▸ **Problem details**
Reproduce all of the data that follows, character for character.

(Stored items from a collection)
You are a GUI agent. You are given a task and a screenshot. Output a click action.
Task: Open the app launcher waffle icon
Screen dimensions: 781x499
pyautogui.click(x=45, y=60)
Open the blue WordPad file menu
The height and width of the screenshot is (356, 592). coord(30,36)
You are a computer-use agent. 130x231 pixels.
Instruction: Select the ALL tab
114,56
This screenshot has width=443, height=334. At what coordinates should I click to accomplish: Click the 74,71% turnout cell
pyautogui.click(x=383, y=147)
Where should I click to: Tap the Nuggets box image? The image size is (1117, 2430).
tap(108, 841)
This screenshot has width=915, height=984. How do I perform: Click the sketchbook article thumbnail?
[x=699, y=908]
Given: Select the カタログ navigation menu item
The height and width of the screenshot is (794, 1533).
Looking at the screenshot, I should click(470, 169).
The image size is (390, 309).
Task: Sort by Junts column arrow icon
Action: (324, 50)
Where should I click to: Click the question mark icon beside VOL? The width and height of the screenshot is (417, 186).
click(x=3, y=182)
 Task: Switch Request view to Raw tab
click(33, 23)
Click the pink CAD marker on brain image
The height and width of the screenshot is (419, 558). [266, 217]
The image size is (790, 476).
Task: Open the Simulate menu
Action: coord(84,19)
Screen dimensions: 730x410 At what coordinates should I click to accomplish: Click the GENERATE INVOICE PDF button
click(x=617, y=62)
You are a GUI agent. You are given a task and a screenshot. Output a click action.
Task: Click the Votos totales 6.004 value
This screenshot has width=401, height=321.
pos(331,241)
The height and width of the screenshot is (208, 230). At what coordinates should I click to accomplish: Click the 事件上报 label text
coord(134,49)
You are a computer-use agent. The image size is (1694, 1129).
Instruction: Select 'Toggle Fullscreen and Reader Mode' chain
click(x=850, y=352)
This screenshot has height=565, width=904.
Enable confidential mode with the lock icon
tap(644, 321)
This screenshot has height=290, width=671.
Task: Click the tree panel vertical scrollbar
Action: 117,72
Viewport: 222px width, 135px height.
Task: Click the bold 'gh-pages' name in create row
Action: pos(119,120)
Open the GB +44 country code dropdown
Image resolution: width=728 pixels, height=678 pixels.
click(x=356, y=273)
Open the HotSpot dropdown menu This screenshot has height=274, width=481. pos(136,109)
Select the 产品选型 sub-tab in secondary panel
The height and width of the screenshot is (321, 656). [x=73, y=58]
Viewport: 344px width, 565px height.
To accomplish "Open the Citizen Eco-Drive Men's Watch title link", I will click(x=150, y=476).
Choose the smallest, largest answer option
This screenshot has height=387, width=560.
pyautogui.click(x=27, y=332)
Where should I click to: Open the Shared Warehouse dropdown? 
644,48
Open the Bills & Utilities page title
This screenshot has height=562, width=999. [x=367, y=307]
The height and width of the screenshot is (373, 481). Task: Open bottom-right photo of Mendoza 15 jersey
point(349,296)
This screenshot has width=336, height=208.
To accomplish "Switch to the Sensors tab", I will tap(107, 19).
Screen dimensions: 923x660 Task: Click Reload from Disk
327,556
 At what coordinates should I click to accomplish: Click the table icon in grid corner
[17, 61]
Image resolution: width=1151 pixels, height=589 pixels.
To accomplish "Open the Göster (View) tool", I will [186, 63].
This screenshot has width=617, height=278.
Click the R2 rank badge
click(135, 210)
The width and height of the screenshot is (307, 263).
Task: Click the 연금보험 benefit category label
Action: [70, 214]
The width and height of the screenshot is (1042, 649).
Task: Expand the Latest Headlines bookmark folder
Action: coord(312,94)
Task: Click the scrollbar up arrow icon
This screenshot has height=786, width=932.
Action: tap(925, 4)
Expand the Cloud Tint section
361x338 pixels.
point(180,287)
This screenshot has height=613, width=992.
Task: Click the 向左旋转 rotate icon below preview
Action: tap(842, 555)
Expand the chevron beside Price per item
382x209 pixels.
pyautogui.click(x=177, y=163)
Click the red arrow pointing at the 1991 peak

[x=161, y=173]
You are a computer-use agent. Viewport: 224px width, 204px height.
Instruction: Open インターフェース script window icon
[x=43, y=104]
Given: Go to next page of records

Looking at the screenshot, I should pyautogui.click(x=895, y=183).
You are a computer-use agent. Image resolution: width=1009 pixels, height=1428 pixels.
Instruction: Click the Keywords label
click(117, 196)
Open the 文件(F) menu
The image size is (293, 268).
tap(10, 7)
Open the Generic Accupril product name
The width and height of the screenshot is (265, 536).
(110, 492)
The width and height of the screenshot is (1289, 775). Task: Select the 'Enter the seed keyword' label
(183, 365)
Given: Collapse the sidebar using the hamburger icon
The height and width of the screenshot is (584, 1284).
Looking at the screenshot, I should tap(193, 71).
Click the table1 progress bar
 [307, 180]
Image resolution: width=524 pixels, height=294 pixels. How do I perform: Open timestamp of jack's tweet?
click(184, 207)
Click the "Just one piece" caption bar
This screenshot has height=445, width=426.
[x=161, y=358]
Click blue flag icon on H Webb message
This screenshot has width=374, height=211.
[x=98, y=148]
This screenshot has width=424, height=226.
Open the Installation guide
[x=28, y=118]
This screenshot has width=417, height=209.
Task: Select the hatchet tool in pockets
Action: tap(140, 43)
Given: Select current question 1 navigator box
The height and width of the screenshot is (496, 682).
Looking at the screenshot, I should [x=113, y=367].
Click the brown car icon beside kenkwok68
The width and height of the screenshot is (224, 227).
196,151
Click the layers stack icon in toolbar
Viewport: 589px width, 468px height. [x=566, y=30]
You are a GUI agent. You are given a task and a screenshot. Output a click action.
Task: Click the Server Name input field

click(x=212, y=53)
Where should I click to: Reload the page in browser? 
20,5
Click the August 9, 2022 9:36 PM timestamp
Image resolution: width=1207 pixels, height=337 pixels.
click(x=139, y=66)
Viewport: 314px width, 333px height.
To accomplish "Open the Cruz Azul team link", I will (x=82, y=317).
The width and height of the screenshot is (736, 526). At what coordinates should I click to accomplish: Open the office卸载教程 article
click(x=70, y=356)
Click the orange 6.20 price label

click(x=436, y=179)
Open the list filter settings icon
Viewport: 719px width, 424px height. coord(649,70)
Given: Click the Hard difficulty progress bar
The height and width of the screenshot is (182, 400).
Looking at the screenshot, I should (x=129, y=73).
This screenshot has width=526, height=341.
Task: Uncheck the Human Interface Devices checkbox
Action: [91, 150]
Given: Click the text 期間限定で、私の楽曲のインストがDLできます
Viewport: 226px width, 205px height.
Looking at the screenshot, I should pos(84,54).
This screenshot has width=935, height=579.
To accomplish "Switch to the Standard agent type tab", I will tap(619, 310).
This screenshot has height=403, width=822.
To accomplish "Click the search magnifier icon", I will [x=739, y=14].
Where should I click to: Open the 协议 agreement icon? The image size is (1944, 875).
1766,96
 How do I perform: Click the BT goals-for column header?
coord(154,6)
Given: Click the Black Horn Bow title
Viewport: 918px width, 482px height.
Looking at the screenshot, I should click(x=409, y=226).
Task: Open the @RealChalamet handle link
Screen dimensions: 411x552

▸ **Exercise result**
You are a GUI agent. You are given a task and a screenshot. Output a click action.
Task: Open the app launcher waffle icon
Screen dimensions: 781x499
pyautogui.click(x=45, y=60)
Open the blue WordPad file menu
The height and width of the screenshot is (356, 592). coord(30,36)
You are a computer-use agent. 130x231 pixels.
Instruction: Select the ALL tab
114,56
This screenshot has width=443, height=334. At what coordinates should I click to accomplish: Click the 74,71% turnout cell
pyautogui.click(x=383, y=147)
Where should I click to: Tap the Nuggets box image? The image size is (1117, 2430).
tap(108, 841)
This screenshot has width=915, height=984. How do I perform: Click the sketchbook article thumbnail?
[x=699, y=908]
Given: Select the カタログ navigation menu item
The height and width of the screenshot is (794, 1533).
Looking at the screenshot, I should click(470, 169).
The image size is (390, 309).
Task: Sort by Junts column arrow icon
Action: (324, 50)
Where should I click to: Click the question mark icon beside VOL? The width and height of the screenshot is (417, 186).
click(x=3, y=182)
 Task: Switch Request view to Raw tab
click(33, 23)
Click the pink CAD marker on brain image
The height and width of the screenshot is (419, 558). [266, 217]
The image size is (790, 476).
Task: Open the Simulate menu
Action: coord(84,19)
Screen dimensions: 730x410 At what coordinates should I click to accomplish: Click the GENERATE INVOICE PDF button
click(x=617, y=62)
You are a GUI agent. You are given a task and a screenshot. Output a click action.
Task: Click the Votos totales 6.004 value
This screenshot has width=401, height=321.
pos(331,241)
The height and width of the screenshot is (208, 230). At what coordinates should I click to accomplish: Click the 事件上报 label text
coord(134,49)
You are a computer-use agent. The image size is (1694, 1129).
Instruction: Select 'Toggle Fullscreen and Reader Mode' chain
click(x=850, y=352)
This screenshot has height=565, width=904.
Enable confidential mode with the lock icon
tap(644, 321)
This screenshot has height=290, width=671.
Task: Click the tree panel vertical scrollbar
Action: 117,72
Viewport: 222px width, 135px height.
Task: Click the bold 'gh-pages' name in create row
Action: pos(119,120)
Open the GB +44 country code dropdown
Image resolution: width=728 pixels, height=678 pixels.
click(x=356, y=273)
Open the HotSpot dropdown menu This screenshot has height=274, width=481. pos(136,109)
Select the 产品选型 sub-tab in secondary panel
The height and width of the screenshot is (321, 656). [x=73, y=58]
Viewport: 344px width, 565px height.
To accomplish "Open the Citizen Eco-Drive Men's Watch title link", I will click(x=150, y=476).
Choose the smallest, largest answer option
This screenshot has height=387, width=560.
pyautogui.click(x=27, y=332)
Where should I click to: Open the Shared Warehouse dropdown? 
644,48
Open the Bills & Utilities page title
This screenshot has height=562, width=999. [x=367, y=307]
The height and width of the screenshot is (373, 481). Task: Open bottom-right photo of Mendoza 15 jersey
point(349,296)
This screenshot has width=336, height=208.
To accomplish "Switch to the Sensors tab", I will tap(107, 19).
Screen dimensions: 923x660 Task: Click Reload from Disk
327,556
 At what coordinates should I click to accomplish: Click the table icon in grid corner
[17, 61]
Image resolution: width=1151 pixels, height=589 pixels.
To accomplish "Open the Göster (View) tool", I will [186, 63].
This screenshot has width=617, height=278.
Click the R2 rank badge
click(135, 210)
The width and height of the screenshot is (307, 263).
Task: Click the 연금보험 benefit category label
Action: [70, 214]
The width and height of the screenshot is (1042, 649).
Task: Expand the Latest Headlines bookmark folder
Action: coord(312,94)
Task: Click the scrollbar up arrow icon
This screenshot has height=786, width=932.
Action: tap(925, 4)
Expand the Cloud Tint section
361x338 pixels.
point(180,287)
This screenshot has height=613, width=992.
Task: Click the 向左旋转 rotate icon below preview
Action: tap(842, 555)
Expand the chevron beside Price per item
382x209 pixels.
pyautogui.click(x=177, y=163)
Click the red arrow pointing at the 1991 peak

[x=161, y=173]
You are a computer-use agent. Viewport: 224px width, 204px height.
Instruction: Open インターフェース script window icon
[x=43, y=104]
Given: Go to next page of records

Looking at the screenshot, I should pyautogui.click(x=895, y=183).
You are a computer-use agent. Image resolution: width=1009 pixels, height=1428 pixels.
Instruction: Click the Keywords label
click(117, 196)
Open the 文件(F) menu
The image size is (293, 268).
tap(10, 7)
Open the Generic Accupril product name
The width and height of the screenshot is (265, 536).
(110, 492)
The width and height of the screenshot is (1289, 775). Task: Select the 'Enter the seed keyword' label
(183, 365)
Given: Collapse the sidebar using the hamburger icon
The height and width of the screenshot is (584, 1284).
Looking at the screenshot, I should tap(193, 71).
Click the table1 progress bar
 [307, 180]
Image resolution: width=524 pixels, height=294 pixels. How do I perform: Open timestamp of jack's tweet?
click(184, 207)
Click the "Just one piece" caption bar
This screenshot has height=445, width=426.
[x=161, y=358]
Click blue flag icon on H Webb message
This screenshot has width=374, height=211.
[x=98, y=148]
This screenshot has width=424, height=226.
Open the Installation guide
[x=28, y=118]
This screenshot has width=417, height=209.
Task: Select the hatchet tool in pockets
Action: tap(140, 43)
Given: Select current question 1 navigator box
The height and width of the screenshot is (496, 682).
Looking at the screenshot, I should [x=113, y=367].
Click the brown car icon beside kenkwok68
The width and height of the screenshot is (224, 227).
196,151
Click the layers stack icon in toolbar
Viewport: 589px width, 468px height. [x=566, y=30]
You are a GUI agent. You are given a task and a screenshot. Output a click action.
Task: Click the Server Name input field

click(x=212, y=53)
Where should I click to: Reload the page in browser? 
20,5
Click the August 9, 2022 9:36 PM timestamp
Image resolution: width=1207 pixels, height=337 pixels.
click(x=139, y=66)
Viewport: 314px width, 333px height.
To accomplish "Open the Cruz Azul team link", I will (x=82, y=317).
The width and height of the screenshot is (736, 526). At what coordinates should I click to accomplish: Open the office卸载教程 article
click(x=70, y=356)
Click the orange 6.20 price label

click(x=436, y=179)
Open the list filter settings icon
Viewport: 719px width, 424px height. coord(649,70)
Given: Click the Hard difficulty progress bar
The height and width of the screenshot is (182, 400).
Looking at the screenshot, I should (x=129, y=73).
This screenshot has width=526, height=341.
Task: Uncheck the Human Interface Devices checkbox
Action: [91, 150]
Given: Click the text 期間限定で、私の楽曲のインストがDLできます
Viewport: 226px width, 205px height.
Looking at the screenshot, I should pos(84,54).
This screenshot has width=935, height=579.
To accomplish "Switch to the Standard agent type tab", I will tap(619, 310).
This screenshot has height=403, width=822.
To accomplish "Click the search magnifier icon", I will [x=739, y=14].
Where should I click to: Open the 协议 agreement icon? The image size is (1944, 875).
1766,96
 How do I perform: Click the BT goals-for column header?
coord(154,6)
Given: Click the Black Horn Bow title
Viewport: 918px width, 482px height.
Looking at the screenshot, I should click(x=409, y=226).
Task: Open the @RealChalamet handle link
Screen dimensions: 411x552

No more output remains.